The best definition of those three (which you have heard me say before) is

God the Father is God BEFORE us

Jesus is God BESIDE us.

The Holy Spirit is God WITHIN us.

 

It is a flow. A movement of God (not distant from us) but part of us. Instead of boxing God in our small notion of who God is . . . we are invited to think “bigger” and “larger” of who God is.

God is not standing on the sidelines . . . keeping a chart of our bad faults or critiquing which part of creation belongs or which (or who) doesn’t.

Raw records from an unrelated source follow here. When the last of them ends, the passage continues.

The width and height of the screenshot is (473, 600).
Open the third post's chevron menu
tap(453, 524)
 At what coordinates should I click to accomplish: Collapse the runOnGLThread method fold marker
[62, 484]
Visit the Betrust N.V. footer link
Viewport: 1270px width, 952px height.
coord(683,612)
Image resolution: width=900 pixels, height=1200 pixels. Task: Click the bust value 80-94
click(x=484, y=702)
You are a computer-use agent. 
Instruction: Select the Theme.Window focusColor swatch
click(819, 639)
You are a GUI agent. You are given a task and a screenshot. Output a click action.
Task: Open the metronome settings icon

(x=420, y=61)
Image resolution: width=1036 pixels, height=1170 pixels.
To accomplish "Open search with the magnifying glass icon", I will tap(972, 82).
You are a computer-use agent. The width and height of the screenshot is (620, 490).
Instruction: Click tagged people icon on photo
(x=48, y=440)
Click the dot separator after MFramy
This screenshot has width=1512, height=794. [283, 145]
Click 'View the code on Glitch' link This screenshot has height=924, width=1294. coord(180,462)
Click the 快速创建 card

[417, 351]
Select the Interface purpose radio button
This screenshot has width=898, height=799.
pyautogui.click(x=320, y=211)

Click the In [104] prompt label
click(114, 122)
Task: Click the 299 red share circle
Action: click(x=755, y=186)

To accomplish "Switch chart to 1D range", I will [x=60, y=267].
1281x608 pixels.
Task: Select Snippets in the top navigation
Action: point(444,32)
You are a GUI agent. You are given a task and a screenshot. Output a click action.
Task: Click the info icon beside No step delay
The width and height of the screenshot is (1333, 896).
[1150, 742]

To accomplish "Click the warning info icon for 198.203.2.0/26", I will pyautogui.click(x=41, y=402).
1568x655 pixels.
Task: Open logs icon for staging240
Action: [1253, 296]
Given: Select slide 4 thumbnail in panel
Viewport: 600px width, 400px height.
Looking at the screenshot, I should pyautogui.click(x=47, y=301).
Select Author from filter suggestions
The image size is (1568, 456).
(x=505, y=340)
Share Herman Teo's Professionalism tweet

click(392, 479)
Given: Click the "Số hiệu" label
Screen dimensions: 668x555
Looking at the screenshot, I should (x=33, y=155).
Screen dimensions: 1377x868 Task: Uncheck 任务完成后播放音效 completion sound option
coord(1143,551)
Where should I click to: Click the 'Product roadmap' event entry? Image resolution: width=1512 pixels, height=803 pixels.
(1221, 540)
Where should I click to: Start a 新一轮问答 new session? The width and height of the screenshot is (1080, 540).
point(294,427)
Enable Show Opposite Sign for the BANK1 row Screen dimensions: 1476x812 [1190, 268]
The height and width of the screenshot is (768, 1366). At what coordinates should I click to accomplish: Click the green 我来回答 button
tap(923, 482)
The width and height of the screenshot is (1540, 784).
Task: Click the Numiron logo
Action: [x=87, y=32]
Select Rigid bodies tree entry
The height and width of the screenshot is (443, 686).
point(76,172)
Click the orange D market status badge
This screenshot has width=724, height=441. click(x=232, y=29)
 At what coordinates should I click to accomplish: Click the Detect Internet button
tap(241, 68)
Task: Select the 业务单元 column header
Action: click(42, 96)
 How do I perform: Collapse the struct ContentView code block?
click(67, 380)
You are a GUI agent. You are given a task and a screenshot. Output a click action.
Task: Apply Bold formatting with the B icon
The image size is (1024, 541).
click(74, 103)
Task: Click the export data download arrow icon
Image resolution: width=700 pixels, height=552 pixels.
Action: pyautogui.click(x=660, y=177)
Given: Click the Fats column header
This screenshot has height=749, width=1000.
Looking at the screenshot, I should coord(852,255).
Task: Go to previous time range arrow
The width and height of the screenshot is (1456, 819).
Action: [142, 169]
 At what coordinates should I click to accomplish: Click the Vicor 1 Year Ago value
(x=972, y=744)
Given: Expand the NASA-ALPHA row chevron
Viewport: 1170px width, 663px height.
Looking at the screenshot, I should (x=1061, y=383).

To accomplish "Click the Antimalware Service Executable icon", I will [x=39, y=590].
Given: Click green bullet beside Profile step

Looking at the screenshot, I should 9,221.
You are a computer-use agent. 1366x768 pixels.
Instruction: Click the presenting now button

No, God is the flow of all life . . . that flows through everything and every one of us (without exception).

 

For when we stop and think that God is in all things before us, alongside us and even within us . . . . and God is holy.   Then in answer to my very first questions at the beginning of the homily . . . . everything is holy now.

 

Now here’s the zinger. In the gospel, when the rich man ignores the poor man, Lazarus, it is meant to signify all the people that we neglect . . . maybe it is people who are poor, maybe people who are Muslim, or people vote different than you.   Whoever it is . . . it is our challenge to see them as holy.

 

And you are holy. And I am holy. This is what we say in the Creed . . . everything is holy.